On July 21, Nintendo of America officially announced they are publishing Devil's Third in the region, releasing the title in the fourth quarter of 2015. They also announced that the multiplayer mode of the game would be released on the PC from Valhalla as a free-to-play game, albeit in limited form by comparison. Unlike Nintendo of Europe, Nintendo of America did not send advance review copies to journalists. They could only begin reviewing once the game goes on sale. The game also saw a limited retail release in the region, as GameStop only received 420 copies to sell on their online store for the entire U.S. Despite low expectations, retail copies were already sold out in most American chains. eBay vendors began selling factory-new copies of the game for very high prices.

==Reception==

Aggregate score
| Aggregator | Score |
|---|---|
| Metacritic | 43/100 |

Review scores
| Publication | Score |
|---|---|
| Famitsu | 33/40 |
| GameRevolution | 1/5 |
| GameSpot | 3/10 |
| GamesRadar+ | 1.5/5 |
| IGN | 3.5/10 |
| Nintendo Life | 5/10 |
| Nintendo World Report | 3.5/10 |
| VideoGamer.com | 4/10 |
| Digital Spy | 1/5 |

===Pre-release===
Early previews for the single player campaign were mixed, with most complaints being the game's poor graphics, heavily inconsistent framerate, stiff aiming, and input lag. Despite negative reception, designer Itagaki thought that the game would be a "breakthrough for the industry", and that it would elevate the genre to a new level.

===Post-release===
The game received an aggregated score of 43/100 on review aggregator website Metacritic based on 54 reviews. Overall, praise was given to the game's design, gameplay and multiplayer elements, while most panned the game's campaign, controls, graphics, and inconsistent framerate. Japanese magazine Famitsu gave the game a score of 33/40, with four individual reviewers scoring it 8, 9, 8 and 8 out of 10. Since the game was exclusive to Amazon in Japan, sales were not available for tracking, but the game received a mostly positive reception from users. Nintendo Life gave Devil's Third 5/10 summarising that "Devil's Third is tricky to recommend, ultimately. There's undoubted fun to be had online, but at the same time this is an action game that sells Wii U gamers short. It's packed with good intentions and ambition, but Valhalla Game Studios was unable to execute its vision well enough. The devil is in the detail, and that's the problem". Sean Bell from GameSpot rated the game 3/10, praising multiplayer modes and occasional comedic moments, but heavily criticizing microtransactions in multiplayer, clunky controls and technical issues. Kirk McKeand of Digital Spy gave the game just 1/5 stating "Devil's Third is an offensively bad - sometimes actually offensive - action game, with sub-standard melee combat and fiddly gunplay. Riddled with technical issues, it's almost completely devoid of any redeeming qualities. It also has killer bats". IGN gave it a 3.5 out of 10, praising the game for mixing gunplay and melee combat, but criticized the game's poor presentation, simple and repetitive combat, random damage spikes, and pay to win multiplayer, calling it "an exercise in cynicism, a video game seemingly created for people who secretly hate them. There's barely even a seed of a good idea here, let alone a fully formed one. There isn't a single part of Devil's Third that does not feel as though it were ripped straight from a decade-old playbook, and its nihilistic reliance on simplistic violence reinforces that fact with every severed limb."

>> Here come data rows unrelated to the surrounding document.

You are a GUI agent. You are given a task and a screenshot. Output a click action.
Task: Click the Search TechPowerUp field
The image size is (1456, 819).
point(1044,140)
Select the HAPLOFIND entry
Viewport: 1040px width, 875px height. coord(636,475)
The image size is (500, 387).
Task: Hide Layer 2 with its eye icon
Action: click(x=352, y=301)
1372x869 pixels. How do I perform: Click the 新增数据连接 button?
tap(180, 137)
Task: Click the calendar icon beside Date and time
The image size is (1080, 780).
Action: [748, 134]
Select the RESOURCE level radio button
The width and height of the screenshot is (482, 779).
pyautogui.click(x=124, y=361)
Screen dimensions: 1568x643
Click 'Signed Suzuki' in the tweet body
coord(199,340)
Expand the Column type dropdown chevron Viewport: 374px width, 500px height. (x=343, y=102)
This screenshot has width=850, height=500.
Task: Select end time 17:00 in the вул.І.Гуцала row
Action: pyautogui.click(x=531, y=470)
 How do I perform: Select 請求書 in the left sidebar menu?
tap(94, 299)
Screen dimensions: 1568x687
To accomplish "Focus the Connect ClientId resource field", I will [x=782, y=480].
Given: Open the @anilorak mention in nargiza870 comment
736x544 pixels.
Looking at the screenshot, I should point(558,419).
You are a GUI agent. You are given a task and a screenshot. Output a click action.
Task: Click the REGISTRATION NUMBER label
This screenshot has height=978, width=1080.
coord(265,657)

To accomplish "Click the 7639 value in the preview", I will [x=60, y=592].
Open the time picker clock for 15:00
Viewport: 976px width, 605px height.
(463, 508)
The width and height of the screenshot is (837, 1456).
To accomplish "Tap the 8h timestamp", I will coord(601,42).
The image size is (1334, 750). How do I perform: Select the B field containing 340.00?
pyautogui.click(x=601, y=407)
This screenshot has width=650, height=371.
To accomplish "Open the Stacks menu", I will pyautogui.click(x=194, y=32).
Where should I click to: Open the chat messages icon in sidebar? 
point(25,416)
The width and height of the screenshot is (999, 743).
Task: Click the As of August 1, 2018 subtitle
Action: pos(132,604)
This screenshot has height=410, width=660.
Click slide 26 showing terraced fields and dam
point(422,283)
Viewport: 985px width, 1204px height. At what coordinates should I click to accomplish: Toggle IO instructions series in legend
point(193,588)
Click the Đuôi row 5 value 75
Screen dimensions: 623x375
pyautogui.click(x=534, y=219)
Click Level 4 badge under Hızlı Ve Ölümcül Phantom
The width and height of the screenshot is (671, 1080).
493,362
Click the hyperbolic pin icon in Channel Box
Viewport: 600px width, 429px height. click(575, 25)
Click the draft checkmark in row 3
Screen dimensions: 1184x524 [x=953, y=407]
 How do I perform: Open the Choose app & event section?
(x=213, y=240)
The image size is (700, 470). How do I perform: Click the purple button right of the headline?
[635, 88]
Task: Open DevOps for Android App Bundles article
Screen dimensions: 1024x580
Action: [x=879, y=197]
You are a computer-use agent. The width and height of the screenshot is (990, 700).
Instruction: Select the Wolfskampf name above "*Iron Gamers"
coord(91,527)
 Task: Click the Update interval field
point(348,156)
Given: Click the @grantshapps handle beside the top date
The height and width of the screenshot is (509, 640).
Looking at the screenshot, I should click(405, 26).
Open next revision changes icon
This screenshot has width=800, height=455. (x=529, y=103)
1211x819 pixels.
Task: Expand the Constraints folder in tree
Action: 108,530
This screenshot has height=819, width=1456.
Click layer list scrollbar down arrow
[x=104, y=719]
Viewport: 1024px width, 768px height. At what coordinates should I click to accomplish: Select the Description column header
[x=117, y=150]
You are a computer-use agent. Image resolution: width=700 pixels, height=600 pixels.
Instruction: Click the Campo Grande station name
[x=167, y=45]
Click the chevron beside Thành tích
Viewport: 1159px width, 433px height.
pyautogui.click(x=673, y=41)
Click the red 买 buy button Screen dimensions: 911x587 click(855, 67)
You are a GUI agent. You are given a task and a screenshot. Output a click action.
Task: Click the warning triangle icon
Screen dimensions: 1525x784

The game was placed on Polygons "Worst Video Games of 2015" list. Similarly, it was also placed on GameSpots "Worst Reviewed Games of 2015" list.

===Sales===
The game failed to make the UK Top 40 sales charts in its first week on sale in the region. The game is rumored to have sold only 3,000 copies in North America in its first month of release in the region, however limited retail copies were available at launch.

==Possible sequel==
In an interview with Polygon, Itagaki stated that his team is interested in doing a sequel and stated that Devil's Third was envisioned as a trilogy.